--- START ---
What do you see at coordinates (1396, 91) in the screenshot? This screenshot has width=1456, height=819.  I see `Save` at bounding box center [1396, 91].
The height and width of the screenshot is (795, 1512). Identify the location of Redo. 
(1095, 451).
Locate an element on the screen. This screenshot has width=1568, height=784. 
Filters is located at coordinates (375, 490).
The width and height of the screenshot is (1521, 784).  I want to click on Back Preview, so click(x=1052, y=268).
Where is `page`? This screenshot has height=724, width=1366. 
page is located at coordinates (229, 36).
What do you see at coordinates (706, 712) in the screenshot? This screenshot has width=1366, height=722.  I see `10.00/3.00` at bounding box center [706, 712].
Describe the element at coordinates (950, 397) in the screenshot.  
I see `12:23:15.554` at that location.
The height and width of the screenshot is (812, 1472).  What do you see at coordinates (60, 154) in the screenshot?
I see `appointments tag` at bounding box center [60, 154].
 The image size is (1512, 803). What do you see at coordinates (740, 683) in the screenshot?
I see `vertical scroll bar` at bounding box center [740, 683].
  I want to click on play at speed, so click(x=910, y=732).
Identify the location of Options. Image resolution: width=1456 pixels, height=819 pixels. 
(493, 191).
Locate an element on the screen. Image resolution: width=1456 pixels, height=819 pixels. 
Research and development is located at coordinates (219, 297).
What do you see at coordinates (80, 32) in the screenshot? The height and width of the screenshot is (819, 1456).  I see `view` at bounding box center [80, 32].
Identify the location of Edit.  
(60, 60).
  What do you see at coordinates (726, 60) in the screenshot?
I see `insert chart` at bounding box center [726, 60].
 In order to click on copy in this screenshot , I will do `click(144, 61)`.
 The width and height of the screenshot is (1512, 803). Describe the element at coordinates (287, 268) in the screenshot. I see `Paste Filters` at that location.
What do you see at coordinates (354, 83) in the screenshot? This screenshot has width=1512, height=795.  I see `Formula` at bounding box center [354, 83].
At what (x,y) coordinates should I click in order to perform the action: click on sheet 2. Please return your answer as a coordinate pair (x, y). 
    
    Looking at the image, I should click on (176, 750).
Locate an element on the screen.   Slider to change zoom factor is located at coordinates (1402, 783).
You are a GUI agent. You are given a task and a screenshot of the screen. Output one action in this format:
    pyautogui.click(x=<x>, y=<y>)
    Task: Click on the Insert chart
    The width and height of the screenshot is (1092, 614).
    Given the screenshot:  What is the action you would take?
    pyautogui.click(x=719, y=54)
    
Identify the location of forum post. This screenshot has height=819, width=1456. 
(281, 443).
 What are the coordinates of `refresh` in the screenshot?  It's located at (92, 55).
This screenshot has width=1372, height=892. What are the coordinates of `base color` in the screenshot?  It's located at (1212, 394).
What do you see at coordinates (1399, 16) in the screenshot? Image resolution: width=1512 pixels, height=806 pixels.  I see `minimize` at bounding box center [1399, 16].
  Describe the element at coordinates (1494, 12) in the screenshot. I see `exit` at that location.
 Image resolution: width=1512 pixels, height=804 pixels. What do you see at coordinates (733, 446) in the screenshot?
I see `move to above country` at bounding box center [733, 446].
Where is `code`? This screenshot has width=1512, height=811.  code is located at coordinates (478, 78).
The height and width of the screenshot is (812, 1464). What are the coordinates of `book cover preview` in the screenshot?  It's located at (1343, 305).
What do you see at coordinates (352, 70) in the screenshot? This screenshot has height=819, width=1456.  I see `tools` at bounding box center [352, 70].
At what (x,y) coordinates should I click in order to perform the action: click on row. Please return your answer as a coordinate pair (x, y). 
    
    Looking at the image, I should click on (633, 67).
--- END ---
## Given problem
Repeat the lines word for word, starting at the line that contains "Locate an element on the screen. Image" and ending at the line that contains "This screenshot has width=1372, height=892.".

## Answer
Locate an element on the screen. Image resolution: width=1456 pixels, height=819 pixels. 
Research and development is located at coordinates (219, 297).
What do you see at coordinates (80, 32) in the screenshot? The height and width of the screenshot is (819, 1456).  I see `view` at bounding box center [80, 32].
Identify the location of Edit.  
(60, 60).
  What do you see at coordinates (726, 60) in the screenshot?
I see `insert chart` at bounding box center [726, 60].
 In order to click on copy in this screenshot , I will do `click(144, 61)`.
 The width and height of the screenshot is (1512, 803). Describe the element at coordinates (287, 268) in the screenshot. I see `Paste Filters` at that location.
What do you see at coordinates (354, 83) in the screenshot? This screenshot has width=1512, height=795.  I see `Formula` at bounding box center [354, 83].
At what (x,y) coordinates should I click in order to perform the action: click on sheet 2. Please return your answer as a coordinate pair (x, y). 
    
    Looking at the image, I should click on (176, 750).
Locate an element on the screen.   Slider to change zoom factor is located at coordinates (1402, 783).
You are a GUI agent. You are given a task and a screenshot of the screen. Output one action in this format:
    pyautogui.click(x=<x>, y=<y>)
    Task: Click on the Insert chart
    The width and height of the screenshot is (1092, 614).
    Given the screenshot:  What is the action you would take?
    pyautogui.click(x=719, y=54)
    
Identify the location of forum post. This screenshot has height=819, width=1456. 
(281, 443).
 What are the coordinates of `refresh` in the screenshot?  It's located at (92, 55).
This screenshot has width=1372, height=892. What are the coordinates of `base color` in the screenshot?  It's located at (1212, 394).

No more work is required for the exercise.